You have to acknowledge that “diversity is the wrong thing to do,” in order to open up a set of possibilities about how to really incorporate people and ideas that buck the norms in a company.  More on that in the next post…

4 Responses to “Diversity Doesn’t Work: Part I”

  1. Martin, you’ve eloquently and succinctly put into words precisely what I’ve been feeling for a long time. I really love your conclusion: “You have to acknowledge that ‘diversity is the wrong thing to do.'” I think upending the paradigm is precisely what’s needed to move the conversation past the barrier created by the short term, triage solution. The challenge is getting people to take the long view (as Peter Senge highlighted in *The Fifth Discipline*). I’m really looking forward to the next post!

  2. Laura SF says:

    My workplace is currently about half Indian (actually born in India, I mean). Then there’s a sprinkling of Chinese people, a couple of African-Americans, a couple of Spanish-speakers, several folks from the Philippines… The whites are maybe 1/3 foreign-born – a lot of Russians, an Italian, an Estonian, a Turk, a couple of Canadians… I also interact frequently with people who current live in India and some who live in the UK. Oh, and though it’s a high-tech company, we have plenty of women, too.

    So when I think about diversity, that’s the kind of thing I think about. Cultural diversity. It happens a lot in the Bay Area, and “managing” it simply means making sure people are sensitive to others’ needs – both in terms of diet and religious restrictions, holidays, etc…. but also in terms of social mores and cultural styles. Part of learning to work with anyone is figuring out how they think, how they react to situations… and there will be some cultural differences, at least in terms of central tendencies.

    With all that going on, the idea that we should “try to be more diverse” or “teach tolerance” seems incredibly old-fashioned and not very useful. …Is that what you’re getting at?

    Laura

    P.S. I do have to object a bit to your characterization of people who raise valid objections to the “diversity” stuff that goes on in academia and in corporate environments: if the objections are valid, then how can you be so sure those who raise them are “making points just to oppose diversity”? That’s really quite an assumption! And it’s insulting to folks who might legitimately ask why “diversity” is being imposed on them as a higher value than “meritocracy”? A person can disagree with the relative ranking of those two values without being OPPOSED to diversity.

  3. Aaron Estis says:

    The managing diversity movement must respond to a changing environment like everything else. Personal experiences change people’s perspectives sometimes in ways they don’t even recognize. Regional accents are the result of communities where people speaking different languages and dialects come together and adapt their speech patterns over time to be better understood by their neighbors. Soon everyon is adopting the speaking patterns that work. From their point of view, they don’t speak with an accent. They don’t realize how they have adjusted.

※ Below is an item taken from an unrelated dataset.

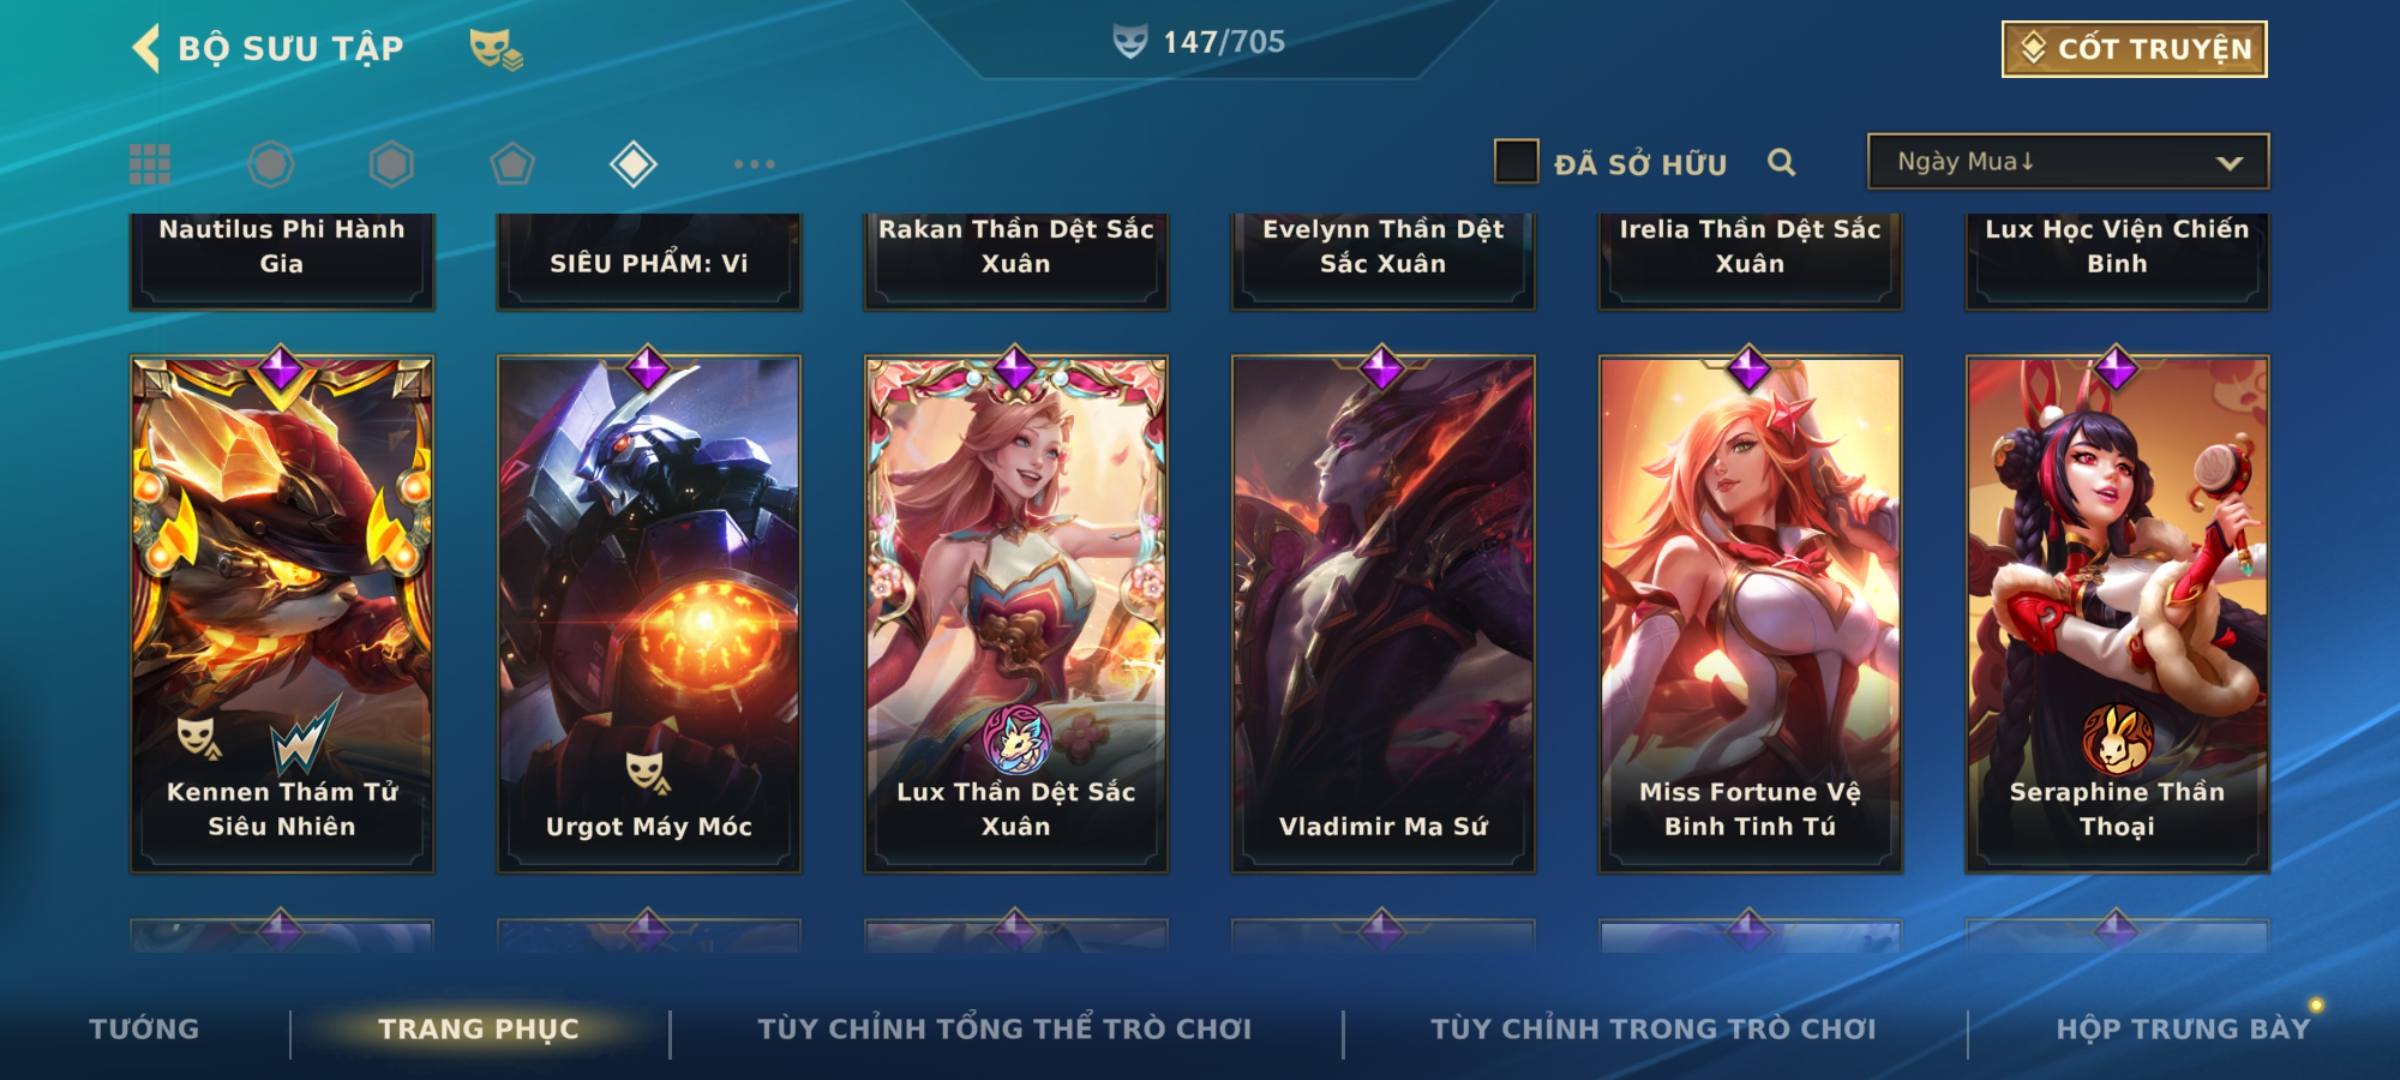Viewport: 2400px width, 1080px height.
Task: Switch to Tùy Chỉnh Tổng Thể Trò Chơi tab
Action: pyautogui.click(x=1004, y=1028)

    We live and work in a different world from a generation ago and we are changing our accents in response. To be understood in this new environment manageing diversity must change its accent as well. I am curious to hear what you contemplate as the next phase in the effort to ensure that talents and skills are not ignored for the wrong reasons.

  4. Kit Tennis says:

    I agree, Martin, that this kind of “managing diversity” is mostly defensive self-protection, accommodation, and satisficing. Few organizations are moving to proactively using diversity to generate novel solutions and innovative processes. That is where the added value in diversity lies, as more than 60 years of social science research has demonstrated: diverse teams, where the differences are actively mined for generating a broader set of ideas and more perspectives on problems and potential strategies. Of course, making this kind of use of diversity requires managers to be trained in consciously creating and working with differences for specific outcomes, something that is far beyond the skill-sets most organizations are developing in their leaders.